Frederico Pinheiro, ex-adjunto de João Galamba.

Cabe a João Galamba dissipar as dúvidas levantadas pelos depoimentos contraditórios de Frederico Pinheiro e Eugénia Correia no Parlamento. O Ministro das Infraestruturas será ouvido hoje pelos deputados.

As audições de Frederico Pinheiro e Eugénia Correia na comissão parlamentar de inquérito (CPI) à TAP trouxe as contradições já esperadas entre João Galamba, a sua chefe de gabinete e o seu ex-adjunto.

Desde as agressões à ocultação das notas, passando pelo uso do WhatsApp para trocas de mensagens entre funcionários do Estado, os relatos de Frederico Pinheiro e Eugénia Correia contrariam-se em quase tudo.

As dúvidas sobram agora para João Galamba, que será ouvido esta tarde a partir das 17 horas pela comissão parlamentar de inquérito.

Quem agrediu quem? Galamba ameaçou Pinheiro?

Um dos principais choques refere-se às supostas agressões que terão acontecido no Ministério quando Frederico Pinheiro levou o computador. Galamba, que não estava presente durante o conflito, acusa o ex-adjunto de ter sido violento e afirmou que as suas assessoras foram “barbaramente agredidas”.

Eugénia Correia, a chefe de gabinete de Galamba, corrobora este relato. “Agarrei a mochila de Frederico Pinheiro, nem toquei nele. Frederico Pinheiro agrediu-me a mim e a outra colega, tentou agarrar a mochila, nunca houve intenção de agarrá-lo. Dá-me um murro e a assessora recebeu vários murros“, afirmou.

Um comunicado assinado por cinco funcionários do gabinete que testemunharam o sucedido também acusa Pinheiro de ser violento e refere uma ida às urgências que prova a agressão.

Correia diz ainda que os membros do gabinete se trancaram na casa de banho para se protegerem do ex-adjunto A chefe de gabinete relata ter ouvido “um estardalhaço” e diz que o segurança e o motorista viram Pinheiro a atirar a sua bicicleta contra uma porta de vidro do Ministério.

Essa não foi a versão ouvida do próprio, com o ex-adjunto a contar que se dirigiu a Ministério calmamente de bicicleta para recolher os seus pertences após ter recebido um telefonema de Galamba onde o Ministro o terá insultado.

Pinheiro conta que Galamba lhe disse: “Não te despeço pessoalmente se não dava-te dois socos“. “Não havia possibilidade de interação racional com o ministro naquele momento”, garante.

“Não houve qualquer agressão da minha parte.
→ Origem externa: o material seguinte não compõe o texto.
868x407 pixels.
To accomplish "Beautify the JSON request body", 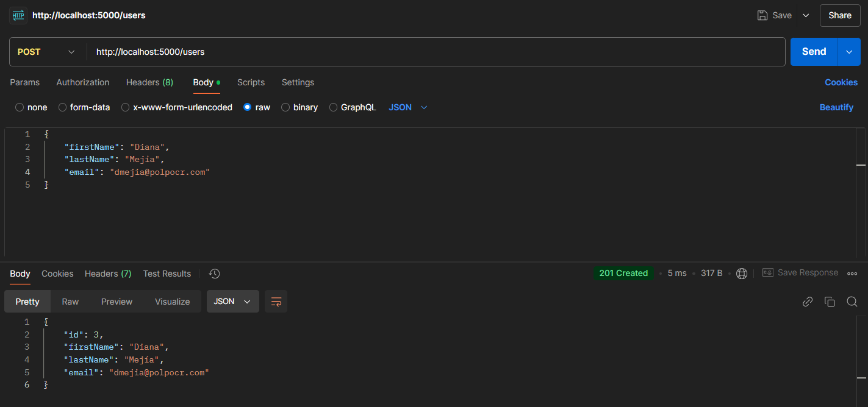I will pos(836,107).
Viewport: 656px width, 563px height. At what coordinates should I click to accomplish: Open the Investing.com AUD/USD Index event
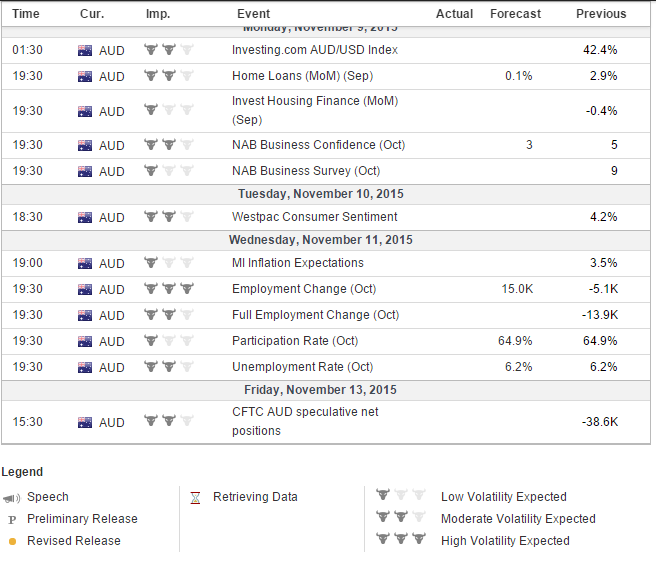pyautogui.click(x=315, y=50)
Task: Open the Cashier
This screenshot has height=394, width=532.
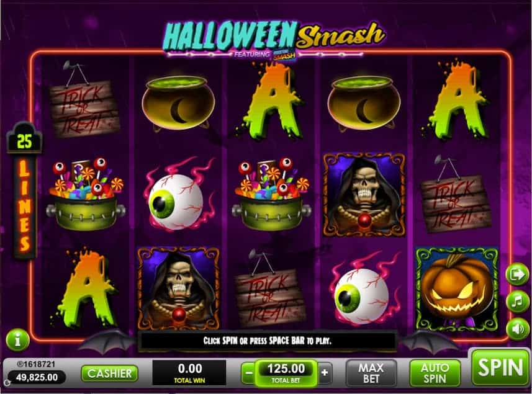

Fui agarrado por quatro pessoas, não agredi ninguém, libertei-me em legítima defesa. Fui eu que chamei a polícia. Faço-o porque sou o agredido e não o agressor“, afirmou Pinheiro, que garante ainda que foi ao hospital no dia seguinte e que tem uma nota médica que prova que ficou ferido.

Pinheiro revela que não partiu nenhum vidro e lembra que a porta estava intacta quando Galamba deu a conferência de imprensa, três dias depois dos confrontos. “Não fujo do Ministério após ter roubado o computador, saio lentamente, acabando dessa forma o meu surreal sequestro dentro do edifício”, refere.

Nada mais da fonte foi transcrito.